Article by Seminarian Scott Coleman
“There but for the grace of God go I…”
I have read and enjoyed plenty of Evelyn Waugh’s novels, Brideshead Revisited most notably among them. There one finds a certain vision of Catholicism, of priesthood, and the world; that vision is not without its challenges, and the Catholicism which attracts Ryder in Brideshead is not an easy or a straightforward thing. Still, there is something irresistible about the faith as presented; suffering and hardship there may be, but there is a certain dignity in the action of grace in the lives of human beings.
I recently read, for the first time, a novel by one of Waugh’s near contemporaries, Graham Greene, The Power and the Glory, and how great a contrast there is. My first reaction to Greene’s whisky-priest was “there but for the grace of God go I”, but this seems an inadequately trite response to the drama of faith and humanity in this novel. Whenever I thought I had grasped the message, or was confident that I had understood the character of the priest, there was something more to learn, something more to experience - and generally something which I struggled to pigeonhole as either positive or negative.
The opening scene introduces us to the nameless main character, who, unbeknown to us, is attempting to escape anti-clerical persecution in Mexico. He misses his chance (for the sake of a drink and some hospitality from an unwitting English dentist) and almost shuffles off, back into the interior of the country, back into his ministry. The lack of drama, the resignation of this long-suffering man was, to me, almost unbearably tense. Right from the start, and throughout the story, I found myself longing for him simply to pick himself up and run for it.
But simple answers are emphatically not on the table for Graham Greene. For every community and individual whom the whisky-priest meets there is a mixed blessing, the blessing of God’s presence vouchsafed by a fragile and wounded human being. He retains throughout a deep faith in the reality of what he is doing for people when he celebrates the sacraments. He continues to minister to people at enormous personal cost, even if it is a cost that he bears almost unwillingly; he certainly has no plan to minister to them other than that which providence presents to himself.

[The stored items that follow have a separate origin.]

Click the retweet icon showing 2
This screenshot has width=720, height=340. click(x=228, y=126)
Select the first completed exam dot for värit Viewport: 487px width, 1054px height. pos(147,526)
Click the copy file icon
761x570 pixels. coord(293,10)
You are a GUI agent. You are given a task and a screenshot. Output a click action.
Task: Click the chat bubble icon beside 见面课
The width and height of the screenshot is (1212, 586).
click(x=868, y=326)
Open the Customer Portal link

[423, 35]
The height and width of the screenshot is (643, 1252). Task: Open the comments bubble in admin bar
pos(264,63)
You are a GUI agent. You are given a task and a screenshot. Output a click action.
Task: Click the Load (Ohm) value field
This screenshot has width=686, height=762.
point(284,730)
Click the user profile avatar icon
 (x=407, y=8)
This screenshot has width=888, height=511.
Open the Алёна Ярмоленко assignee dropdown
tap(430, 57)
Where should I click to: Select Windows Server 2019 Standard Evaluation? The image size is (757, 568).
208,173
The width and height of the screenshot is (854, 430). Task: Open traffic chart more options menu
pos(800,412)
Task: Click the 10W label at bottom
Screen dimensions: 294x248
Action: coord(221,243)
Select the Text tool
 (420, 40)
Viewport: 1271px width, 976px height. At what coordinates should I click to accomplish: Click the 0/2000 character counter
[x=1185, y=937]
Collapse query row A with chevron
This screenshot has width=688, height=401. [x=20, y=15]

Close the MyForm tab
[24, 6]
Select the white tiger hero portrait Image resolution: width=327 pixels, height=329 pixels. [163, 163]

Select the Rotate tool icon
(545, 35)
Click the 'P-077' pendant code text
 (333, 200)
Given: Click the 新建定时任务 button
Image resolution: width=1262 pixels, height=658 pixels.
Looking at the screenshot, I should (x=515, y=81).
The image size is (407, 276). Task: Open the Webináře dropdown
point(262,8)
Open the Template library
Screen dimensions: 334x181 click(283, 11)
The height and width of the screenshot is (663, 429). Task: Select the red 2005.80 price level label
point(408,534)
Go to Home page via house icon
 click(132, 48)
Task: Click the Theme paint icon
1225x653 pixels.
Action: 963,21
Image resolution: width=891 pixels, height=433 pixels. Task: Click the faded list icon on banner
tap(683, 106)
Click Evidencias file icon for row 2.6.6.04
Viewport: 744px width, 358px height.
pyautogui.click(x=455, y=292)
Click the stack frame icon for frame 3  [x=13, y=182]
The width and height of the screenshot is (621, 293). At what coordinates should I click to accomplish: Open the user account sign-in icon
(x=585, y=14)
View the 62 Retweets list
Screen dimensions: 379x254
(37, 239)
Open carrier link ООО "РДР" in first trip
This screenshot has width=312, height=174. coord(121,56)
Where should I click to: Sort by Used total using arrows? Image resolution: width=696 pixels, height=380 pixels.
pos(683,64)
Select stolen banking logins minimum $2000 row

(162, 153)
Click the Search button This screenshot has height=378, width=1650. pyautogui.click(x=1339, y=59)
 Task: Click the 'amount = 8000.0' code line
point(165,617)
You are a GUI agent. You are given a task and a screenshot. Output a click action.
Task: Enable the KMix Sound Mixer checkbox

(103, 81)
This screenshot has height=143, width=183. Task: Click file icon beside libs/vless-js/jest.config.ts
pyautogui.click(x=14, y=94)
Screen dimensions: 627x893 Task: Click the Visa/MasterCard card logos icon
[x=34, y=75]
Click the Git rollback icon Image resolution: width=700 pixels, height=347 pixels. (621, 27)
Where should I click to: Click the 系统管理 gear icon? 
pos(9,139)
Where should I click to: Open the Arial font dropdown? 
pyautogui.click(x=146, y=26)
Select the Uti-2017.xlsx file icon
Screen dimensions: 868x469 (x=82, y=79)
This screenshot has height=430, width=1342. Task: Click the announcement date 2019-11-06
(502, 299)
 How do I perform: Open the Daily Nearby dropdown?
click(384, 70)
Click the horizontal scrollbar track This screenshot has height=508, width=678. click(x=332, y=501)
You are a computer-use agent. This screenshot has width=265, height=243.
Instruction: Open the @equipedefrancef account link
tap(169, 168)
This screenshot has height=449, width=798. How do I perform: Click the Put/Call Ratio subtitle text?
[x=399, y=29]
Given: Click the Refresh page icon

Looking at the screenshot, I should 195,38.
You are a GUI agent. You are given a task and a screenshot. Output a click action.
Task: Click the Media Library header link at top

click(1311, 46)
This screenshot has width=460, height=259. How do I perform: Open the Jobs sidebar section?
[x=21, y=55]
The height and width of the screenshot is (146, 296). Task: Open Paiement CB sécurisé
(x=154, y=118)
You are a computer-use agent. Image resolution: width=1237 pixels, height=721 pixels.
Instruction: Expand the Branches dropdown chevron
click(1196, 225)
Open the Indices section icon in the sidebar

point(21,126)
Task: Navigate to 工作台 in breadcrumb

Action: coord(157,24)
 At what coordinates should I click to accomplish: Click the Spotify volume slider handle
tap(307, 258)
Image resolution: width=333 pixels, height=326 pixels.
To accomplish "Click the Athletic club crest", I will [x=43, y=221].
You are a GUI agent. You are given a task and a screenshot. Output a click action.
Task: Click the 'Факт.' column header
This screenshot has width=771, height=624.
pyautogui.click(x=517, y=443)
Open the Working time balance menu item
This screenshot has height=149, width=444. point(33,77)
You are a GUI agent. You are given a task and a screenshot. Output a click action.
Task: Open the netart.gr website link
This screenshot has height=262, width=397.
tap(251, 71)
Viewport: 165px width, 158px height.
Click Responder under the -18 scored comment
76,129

There is deep insight into human vulnerability, woundedness, and sin. The priest’s knowledge of his unworthiness is profoundly affecting; however much I wish to make excuses for him, he will not let me; he retains the deepest sense of his sin in the sight of God. The passages in which he contemplates his own damnation are hard to read, and again the temptation I felt was constantly to explain away his misdemeanours, to try to work out a way of explaining his situation. But he simply depends on God. He knows he can do nothing without Him and consequently does nothing without Him. He is all too aware of the inadequacy of his own contrition and love for God; he longs for the assurance of sacramental absolution that is not forthcoming (there being no other priests available).
The hardest point on this journey is when, having escaped into a neighbouring state without such persecution, he allows himself to be led back. He knows he is going towards a trap, but goes willingly to attempt to reconcile and hear the confession of a murderer; it ends with his being shot.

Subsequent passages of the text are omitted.